Yes - they moved half-way across the country to attend Bethel. My sister now works for one of the pastors. At first I looked into it, because - hey - they moved half-way across the country...but the more I listened to the free online weekly sermons, the more confused, and then downright disgusted I became. How could they shovel such garbage into the mind of my sister and her husband and two small children? And then I started hearing about the weird stuff...

They are generally well-read - my sister has read books by John Piper and says they LOVE the Westminster Confession.  I can't reconcile it in my head. It's like they are saying, we love nutritious and delicious food, but mostly love to eat from our neighbor's maggot-infested trash? Can they be so blind? Except as Marie posted - God has sent them delusions that they would believe a lie. 

I keep praying that God would somehow use her new job to show her the truth and remove the blindness from her eyes.


----------



## sastark

Moselle, my dad is a Presbyterian minister in Redding, CA. I know of Bethel firsthand. My dad is currently preaching a series on the topic of "False Teachers" aimed directly at the anti-christian teachings coming out of Bethel. I strongly encourage you to tell your sister about my dad's church. If she LOVES the Westminster Confession, then there is no better place for her to be on a Sunday morning in Redding.

My Dad's church's web site is: Grace Presbyterian Church of Redding,California


----------



## SemperEruditio

BobVigneault said:


> Demons have studied humans since we were created. They know our weaknesses, they know how susceptible we are to fear and that we can be controlled by it.



_El diablo sabe mas por ser viejo que por ser diablo_



moselle said:


> They are generally well-read - my sister has read books by John Piper and says they LOVE the Westminster Confession.  I can't reconcile it in my head. It's like they are saying, we love nutritious and delicious food, but mostly love to eat from our neighbor's maggot-infested trash? Can they be so blind?


People "love" a lot of things.
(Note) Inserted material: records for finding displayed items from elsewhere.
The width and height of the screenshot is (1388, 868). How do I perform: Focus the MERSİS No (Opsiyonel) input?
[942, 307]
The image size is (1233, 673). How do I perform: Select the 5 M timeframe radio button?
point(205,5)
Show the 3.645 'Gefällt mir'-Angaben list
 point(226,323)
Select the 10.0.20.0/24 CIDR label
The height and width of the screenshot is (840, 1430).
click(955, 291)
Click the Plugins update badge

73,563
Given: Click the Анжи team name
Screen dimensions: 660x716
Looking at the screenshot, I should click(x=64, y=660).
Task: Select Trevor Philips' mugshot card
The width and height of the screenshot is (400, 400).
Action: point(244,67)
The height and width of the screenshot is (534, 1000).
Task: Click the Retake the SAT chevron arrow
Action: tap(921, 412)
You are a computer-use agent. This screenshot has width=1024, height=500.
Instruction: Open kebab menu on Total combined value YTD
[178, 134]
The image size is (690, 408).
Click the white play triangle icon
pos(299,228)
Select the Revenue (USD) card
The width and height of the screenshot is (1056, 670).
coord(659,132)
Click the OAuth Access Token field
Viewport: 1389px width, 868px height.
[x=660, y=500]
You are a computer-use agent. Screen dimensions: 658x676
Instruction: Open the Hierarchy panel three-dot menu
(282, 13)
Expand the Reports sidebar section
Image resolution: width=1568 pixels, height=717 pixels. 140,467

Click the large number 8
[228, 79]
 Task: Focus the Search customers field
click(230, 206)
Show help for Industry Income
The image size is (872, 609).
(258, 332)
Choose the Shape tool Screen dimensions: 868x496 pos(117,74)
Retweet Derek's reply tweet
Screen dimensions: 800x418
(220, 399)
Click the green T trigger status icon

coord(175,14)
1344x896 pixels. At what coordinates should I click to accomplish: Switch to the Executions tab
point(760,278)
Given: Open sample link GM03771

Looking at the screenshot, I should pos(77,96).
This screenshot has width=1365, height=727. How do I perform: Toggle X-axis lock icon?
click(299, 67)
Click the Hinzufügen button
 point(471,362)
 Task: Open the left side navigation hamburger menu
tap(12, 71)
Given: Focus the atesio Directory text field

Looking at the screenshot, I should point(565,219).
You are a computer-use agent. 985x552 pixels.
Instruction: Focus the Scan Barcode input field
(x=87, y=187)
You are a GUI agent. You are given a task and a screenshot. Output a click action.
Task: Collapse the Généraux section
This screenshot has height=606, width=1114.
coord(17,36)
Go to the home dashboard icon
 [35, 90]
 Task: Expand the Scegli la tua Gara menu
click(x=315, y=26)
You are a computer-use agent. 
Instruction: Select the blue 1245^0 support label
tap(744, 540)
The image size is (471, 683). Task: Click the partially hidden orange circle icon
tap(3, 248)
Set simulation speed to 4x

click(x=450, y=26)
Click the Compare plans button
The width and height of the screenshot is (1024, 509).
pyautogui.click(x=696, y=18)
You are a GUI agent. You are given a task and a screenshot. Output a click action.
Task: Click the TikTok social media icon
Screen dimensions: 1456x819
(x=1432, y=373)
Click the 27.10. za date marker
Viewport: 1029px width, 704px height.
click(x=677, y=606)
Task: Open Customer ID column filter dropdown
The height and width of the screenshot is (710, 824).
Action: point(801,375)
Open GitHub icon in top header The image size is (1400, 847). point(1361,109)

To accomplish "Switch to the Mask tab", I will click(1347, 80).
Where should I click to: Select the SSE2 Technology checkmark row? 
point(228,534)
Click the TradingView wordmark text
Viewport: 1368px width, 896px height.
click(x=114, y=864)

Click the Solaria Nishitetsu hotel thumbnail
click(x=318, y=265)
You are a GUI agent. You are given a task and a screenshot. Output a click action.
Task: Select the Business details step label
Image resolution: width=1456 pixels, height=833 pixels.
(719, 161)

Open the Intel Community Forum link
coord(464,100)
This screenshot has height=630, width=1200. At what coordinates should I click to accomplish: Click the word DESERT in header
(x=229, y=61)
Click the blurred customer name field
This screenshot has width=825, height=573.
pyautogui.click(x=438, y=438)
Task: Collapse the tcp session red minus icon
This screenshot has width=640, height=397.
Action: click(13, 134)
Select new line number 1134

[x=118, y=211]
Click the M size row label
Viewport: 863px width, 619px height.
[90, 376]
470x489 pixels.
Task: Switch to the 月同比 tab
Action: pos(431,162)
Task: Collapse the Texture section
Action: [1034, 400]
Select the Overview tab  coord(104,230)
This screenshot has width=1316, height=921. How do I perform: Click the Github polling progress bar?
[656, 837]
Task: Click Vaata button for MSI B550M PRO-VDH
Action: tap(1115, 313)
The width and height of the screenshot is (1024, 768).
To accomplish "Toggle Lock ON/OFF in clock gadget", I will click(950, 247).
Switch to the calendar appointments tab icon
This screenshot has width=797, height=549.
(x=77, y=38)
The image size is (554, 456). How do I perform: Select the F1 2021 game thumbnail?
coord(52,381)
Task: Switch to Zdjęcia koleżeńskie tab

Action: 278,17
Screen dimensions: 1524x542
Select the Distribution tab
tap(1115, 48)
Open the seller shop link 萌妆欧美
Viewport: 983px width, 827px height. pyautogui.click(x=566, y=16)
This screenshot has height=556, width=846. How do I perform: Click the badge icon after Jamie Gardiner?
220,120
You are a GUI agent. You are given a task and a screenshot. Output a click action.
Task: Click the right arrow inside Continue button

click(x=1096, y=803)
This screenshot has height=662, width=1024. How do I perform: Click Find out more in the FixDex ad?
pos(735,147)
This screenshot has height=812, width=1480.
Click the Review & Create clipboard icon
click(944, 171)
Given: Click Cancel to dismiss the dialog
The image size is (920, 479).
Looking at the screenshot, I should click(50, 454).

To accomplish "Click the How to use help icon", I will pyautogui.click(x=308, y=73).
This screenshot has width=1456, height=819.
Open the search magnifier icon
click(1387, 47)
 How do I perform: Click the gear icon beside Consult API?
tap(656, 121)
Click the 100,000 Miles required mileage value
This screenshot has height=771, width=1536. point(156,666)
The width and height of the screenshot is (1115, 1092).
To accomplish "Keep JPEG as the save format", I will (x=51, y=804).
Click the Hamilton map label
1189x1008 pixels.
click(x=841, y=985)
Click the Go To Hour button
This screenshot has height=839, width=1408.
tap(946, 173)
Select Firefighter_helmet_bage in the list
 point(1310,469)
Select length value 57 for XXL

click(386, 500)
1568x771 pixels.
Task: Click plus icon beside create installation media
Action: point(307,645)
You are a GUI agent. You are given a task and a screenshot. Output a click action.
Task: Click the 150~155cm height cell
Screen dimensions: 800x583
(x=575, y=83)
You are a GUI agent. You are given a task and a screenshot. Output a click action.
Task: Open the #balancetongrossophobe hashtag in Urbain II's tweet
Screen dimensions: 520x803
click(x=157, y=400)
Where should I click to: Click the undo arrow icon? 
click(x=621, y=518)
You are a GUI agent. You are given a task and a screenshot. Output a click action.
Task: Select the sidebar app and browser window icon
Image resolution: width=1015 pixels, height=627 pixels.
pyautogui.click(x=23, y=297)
I've read sections of WCF to people who are dead set against the DoG and they loved what they heard. I suspect that, as with most charismatics of which I was one, they have switched off the old grey matter. _All that WCF and whatnot is academic *but* when the "spirit" shows up none of that matters because he is going to have his way_... The other thing is charismatics are able to compartmentalize their spiritual stuff from what they read or vice versa. The reality is that when they read, because their foundation is weak, they are reading based on their weak presuppositions and do not understand...

Most who claim to believe in God's word will also say they love the WCF but I don't buy it unless they are in a confessional church. Loving the WCF and yet attending a circus show is not understanding the WCF and ultimately not understanding the Bible.



moselle said:


> Except as Marie posted - God has sent them delusions that they would believe a lie.
> 
> I keep praying that God would somehow use her new job to show her the truth and remove the blindness from her eyes.


 
I thank God everytime I read situations like these that he pulled me away before things got ridiculous. I also pray that I am able to gently and with love speak to those about these things in a dialogue which plants a seed. God is!


----------



## moselle

sastark said:


> Moselle, my dad is a Presbyterian minister in Redding, CA. I know of Bethel firsthand. My dad is currently preaching a series on the topic of "False Teachers" aimed directly at the anti-christian teachings coming out of Bethel. I strongly encourage you to tell your sister about my dad's church. If she LOVES the Westminster Confession, then there is no better place for her to be on a Sunday morning in Redding.
> 
> My Dad's church's web site is: Grace Presbyterian Church of Redding,California


 
Thank you! I'm so glad to hear of a "beacon in the fog"!


----------